Example of recognition of handwritten characters

In an apparently simple task of recognition of handwritten characters, it is difficult to articulate precisely what we capture as features in the patterns of several samples of each character. But when we are presented with a new sample of a handwritten character, most of the time we have no difficulty in recognizing it correctly. It is likely that from the samples of a handwritten character we may have captured a large number of weak evidence of features in our memory, so that with a new sample as input, the memory relaxes to a state that satisfies as many constraints as possible to the maximum extent.

Constraint satisfaction model

The above idea of constraint satisfaction can be captured in a PDP model consisting of several units and connections among the units. In this model the units represent hypotheses and the connections represent the knowledge in the form of constraints between any two hypotheses.
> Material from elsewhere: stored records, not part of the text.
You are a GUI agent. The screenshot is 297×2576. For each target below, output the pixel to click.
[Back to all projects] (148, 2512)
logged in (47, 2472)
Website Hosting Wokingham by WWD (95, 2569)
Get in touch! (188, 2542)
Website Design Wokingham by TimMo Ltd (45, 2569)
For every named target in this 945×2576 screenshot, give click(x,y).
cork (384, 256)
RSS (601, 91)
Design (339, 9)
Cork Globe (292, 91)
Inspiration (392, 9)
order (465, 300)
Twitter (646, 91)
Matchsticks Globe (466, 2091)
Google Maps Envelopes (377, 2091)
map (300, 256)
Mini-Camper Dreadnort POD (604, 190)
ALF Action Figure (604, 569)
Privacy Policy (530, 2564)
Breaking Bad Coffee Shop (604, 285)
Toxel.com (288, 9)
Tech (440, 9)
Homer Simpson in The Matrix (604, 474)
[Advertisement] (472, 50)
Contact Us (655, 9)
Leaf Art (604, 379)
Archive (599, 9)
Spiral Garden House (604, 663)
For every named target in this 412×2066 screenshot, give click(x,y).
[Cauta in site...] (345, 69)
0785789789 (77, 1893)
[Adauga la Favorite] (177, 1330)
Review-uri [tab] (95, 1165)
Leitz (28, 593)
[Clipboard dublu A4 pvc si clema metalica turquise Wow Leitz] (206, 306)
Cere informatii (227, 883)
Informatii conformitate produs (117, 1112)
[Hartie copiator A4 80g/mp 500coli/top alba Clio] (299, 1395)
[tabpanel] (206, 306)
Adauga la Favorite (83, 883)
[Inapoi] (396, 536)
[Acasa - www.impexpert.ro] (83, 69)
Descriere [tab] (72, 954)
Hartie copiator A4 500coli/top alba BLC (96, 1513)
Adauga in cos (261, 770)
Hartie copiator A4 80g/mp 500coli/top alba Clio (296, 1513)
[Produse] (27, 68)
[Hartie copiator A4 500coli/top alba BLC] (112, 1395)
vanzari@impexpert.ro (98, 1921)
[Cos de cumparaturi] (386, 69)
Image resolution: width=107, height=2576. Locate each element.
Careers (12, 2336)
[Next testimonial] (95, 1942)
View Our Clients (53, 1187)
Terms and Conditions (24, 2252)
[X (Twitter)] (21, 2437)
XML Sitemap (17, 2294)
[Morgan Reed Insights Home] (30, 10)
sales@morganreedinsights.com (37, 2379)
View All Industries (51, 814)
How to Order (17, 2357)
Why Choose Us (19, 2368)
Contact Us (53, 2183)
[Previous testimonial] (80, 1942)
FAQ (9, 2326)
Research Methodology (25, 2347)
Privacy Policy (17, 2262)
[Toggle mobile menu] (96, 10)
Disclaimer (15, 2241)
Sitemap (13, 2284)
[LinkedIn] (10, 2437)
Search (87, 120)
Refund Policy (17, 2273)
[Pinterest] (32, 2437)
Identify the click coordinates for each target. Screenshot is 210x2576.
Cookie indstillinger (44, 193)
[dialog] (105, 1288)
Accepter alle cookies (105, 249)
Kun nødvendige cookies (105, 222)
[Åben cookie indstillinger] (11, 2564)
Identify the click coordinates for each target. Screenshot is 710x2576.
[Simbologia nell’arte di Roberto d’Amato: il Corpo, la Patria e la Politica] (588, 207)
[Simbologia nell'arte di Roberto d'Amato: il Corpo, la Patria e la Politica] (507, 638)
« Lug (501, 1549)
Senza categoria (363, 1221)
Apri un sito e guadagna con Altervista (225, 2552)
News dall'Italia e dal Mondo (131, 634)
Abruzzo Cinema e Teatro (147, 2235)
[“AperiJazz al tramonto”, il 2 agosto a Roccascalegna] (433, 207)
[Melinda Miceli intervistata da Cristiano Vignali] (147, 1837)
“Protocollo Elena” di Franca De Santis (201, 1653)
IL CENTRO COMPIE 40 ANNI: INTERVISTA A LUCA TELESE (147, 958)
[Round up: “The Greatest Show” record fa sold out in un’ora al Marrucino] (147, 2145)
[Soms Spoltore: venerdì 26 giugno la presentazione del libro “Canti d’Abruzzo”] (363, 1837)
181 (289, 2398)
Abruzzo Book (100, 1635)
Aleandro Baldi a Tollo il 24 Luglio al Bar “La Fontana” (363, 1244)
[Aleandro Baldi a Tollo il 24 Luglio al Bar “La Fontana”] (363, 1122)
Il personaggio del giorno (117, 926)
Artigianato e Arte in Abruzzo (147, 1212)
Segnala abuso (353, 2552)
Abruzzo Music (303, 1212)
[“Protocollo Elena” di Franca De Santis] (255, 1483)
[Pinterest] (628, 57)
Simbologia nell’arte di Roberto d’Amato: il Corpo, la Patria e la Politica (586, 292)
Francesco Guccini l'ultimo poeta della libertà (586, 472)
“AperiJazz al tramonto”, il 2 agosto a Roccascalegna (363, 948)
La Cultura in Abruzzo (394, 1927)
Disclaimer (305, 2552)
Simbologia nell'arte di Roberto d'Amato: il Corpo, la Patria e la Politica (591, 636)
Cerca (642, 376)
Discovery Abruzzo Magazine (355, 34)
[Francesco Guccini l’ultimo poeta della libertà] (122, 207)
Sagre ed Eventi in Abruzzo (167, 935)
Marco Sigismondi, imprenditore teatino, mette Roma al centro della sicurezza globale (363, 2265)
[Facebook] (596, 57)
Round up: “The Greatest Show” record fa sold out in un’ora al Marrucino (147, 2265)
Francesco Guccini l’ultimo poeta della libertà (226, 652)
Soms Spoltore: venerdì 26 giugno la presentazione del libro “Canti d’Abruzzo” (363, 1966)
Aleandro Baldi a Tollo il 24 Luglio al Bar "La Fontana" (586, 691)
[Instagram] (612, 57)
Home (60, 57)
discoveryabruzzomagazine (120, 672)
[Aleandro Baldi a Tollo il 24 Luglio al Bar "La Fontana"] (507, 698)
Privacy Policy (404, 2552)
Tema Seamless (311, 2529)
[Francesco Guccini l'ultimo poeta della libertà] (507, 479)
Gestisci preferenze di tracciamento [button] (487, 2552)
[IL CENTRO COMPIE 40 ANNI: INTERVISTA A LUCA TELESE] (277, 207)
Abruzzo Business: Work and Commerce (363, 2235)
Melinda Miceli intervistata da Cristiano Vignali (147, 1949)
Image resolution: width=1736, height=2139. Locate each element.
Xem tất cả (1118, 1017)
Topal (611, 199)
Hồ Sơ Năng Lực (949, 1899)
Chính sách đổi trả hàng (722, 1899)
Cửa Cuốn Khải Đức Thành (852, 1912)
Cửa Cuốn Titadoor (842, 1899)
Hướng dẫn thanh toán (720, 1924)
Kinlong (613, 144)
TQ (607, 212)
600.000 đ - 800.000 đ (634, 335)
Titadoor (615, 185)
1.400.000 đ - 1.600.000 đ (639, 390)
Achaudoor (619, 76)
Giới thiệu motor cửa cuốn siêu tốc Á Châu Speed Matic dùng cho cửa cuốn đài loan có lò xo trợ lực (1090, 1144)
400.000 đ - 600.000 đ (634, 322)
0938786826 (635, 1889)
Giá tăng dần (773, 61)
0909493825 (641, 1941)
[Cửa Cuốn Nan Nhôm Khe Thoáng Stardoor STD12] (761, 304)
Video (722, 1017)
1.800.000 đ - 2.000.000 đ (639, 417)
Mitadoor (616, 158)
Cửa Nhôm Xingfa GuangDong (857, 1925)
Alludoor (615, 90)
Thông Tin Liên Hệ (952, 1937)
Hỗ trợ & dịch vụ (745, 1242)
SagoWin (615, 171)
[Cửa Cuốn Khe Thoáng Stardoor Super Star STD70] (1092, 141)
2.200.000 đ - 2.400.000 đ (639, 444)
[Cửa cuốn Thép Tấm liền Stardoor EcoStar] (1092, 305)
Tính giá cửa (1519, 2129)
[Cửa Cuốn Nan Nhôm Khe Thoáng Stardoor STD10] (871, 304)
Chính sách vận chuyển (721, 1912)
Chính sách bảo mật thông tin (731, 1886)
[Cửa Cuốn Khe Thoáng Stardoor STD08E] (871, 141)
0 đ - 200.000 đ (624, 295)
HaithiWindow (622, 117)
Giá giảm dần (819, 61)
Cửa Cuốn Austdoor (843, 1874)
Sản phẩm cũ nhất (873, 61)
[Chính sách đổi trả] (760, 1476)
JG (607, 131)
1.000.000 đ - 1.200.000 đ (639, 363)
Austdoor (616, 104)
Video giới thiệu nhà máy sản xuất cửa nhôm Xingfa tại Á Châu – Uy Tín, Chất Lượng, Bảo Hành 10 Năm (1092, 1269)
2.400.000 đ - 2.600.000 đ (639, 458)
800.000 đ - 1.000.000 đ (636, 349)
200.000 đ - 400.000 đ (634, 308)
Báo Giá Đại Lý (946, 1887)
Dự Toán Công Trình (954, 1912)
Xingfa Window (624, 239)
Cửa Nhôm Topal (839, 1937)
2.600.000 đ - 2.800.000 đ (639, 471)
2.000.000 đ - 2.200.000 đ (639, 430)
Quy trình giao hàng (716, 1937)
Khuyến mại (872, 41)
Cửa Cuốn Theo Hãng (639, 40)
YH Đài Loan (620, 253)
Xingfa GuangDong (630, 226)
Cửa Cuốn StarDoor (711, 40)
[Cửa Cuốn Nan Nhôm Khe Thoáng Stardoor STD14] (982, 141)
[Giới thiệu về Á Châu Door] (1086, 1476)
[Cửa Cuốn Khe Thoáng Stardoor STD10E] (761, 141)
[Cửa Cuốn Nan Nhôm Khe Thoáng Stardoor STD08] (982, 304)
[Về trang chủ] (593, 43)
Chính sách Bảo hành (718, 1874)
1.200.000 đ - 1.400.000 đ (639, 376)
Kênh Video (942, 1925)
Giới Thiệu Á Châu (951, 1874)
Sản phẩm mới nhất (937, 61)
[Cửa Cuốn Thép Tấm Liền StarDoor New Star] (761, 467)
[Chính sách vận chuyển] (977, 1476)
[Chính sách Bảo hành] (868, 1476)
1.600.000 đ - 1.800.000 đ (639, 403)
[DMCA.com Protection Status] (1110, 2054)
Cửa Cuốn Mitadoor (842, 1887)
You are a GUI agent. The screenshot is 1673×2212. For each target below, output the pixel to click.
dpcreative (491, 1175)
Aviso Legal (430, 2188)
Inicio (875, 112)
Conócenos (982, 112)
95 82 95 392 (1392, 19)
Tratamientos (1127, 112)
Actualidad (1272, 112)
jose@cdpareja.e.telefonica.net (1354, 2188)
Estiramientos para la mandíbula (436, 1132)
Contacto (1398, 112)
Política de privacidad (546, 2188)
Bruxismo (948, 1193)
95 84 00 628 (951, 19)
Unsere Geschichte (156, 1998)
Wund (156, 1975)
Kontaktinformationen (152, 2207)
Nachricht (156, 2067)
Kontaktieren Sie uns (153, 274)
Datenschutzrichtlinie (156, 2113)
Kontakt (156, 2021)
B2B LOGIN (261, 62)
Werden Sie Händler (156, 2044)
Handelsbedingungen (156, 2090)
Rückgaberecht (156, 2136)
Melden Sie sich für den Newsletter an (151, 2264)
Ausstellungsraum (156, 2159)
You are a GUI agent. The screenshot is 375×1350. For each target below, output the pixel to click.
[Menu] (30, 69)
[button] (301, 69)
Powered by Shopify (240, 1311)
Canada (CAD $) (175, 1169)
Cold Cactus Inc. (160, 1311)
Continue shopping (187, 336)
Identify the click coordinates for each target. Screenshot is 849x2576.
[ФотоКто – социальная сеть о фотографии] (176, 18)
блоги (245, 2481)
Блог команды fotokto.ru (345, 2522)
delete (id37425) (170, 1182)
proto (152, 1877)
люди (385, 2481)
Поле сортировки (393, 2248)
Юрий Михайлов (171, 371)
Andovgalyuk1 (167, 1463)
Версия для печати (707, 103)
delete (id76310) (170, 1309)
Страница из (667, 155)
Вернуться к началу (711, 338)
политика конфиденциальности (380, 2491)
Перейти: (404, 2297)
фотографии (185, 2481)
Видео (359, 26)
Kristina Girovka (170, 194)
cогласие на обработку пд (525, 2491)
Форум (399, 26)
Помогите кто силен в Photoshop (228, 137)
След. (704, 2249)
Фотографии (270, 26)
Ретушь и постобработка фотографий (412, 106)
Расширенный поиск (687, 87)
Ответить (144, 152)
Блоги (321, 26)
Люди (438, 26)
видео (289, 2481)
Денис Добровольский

It is obvious that the knowledge cannot be precise and hence the representation of the knowledge in the form of constraints may not also be precise. So the solution being sought is to satisfy simultaneously as many constraints as possible. Note that the constraints usually are weak constraints, and hence all of them need not be satisfied fully as in the normal constrained optimization problems. The degree of satisfaction is evaluated using a goodness-of-fit function, defined in terms of the output values of the units as well as the weights on the connections between units. The model we have is already trained and has weights assigned to it. It is these weights that aid in making the original hinton diagram. We can further train the network by providing our input on which descriptor best fits whch room and update the weights accordingly. These new weights are what aid in the making of the new Hinton Diagram.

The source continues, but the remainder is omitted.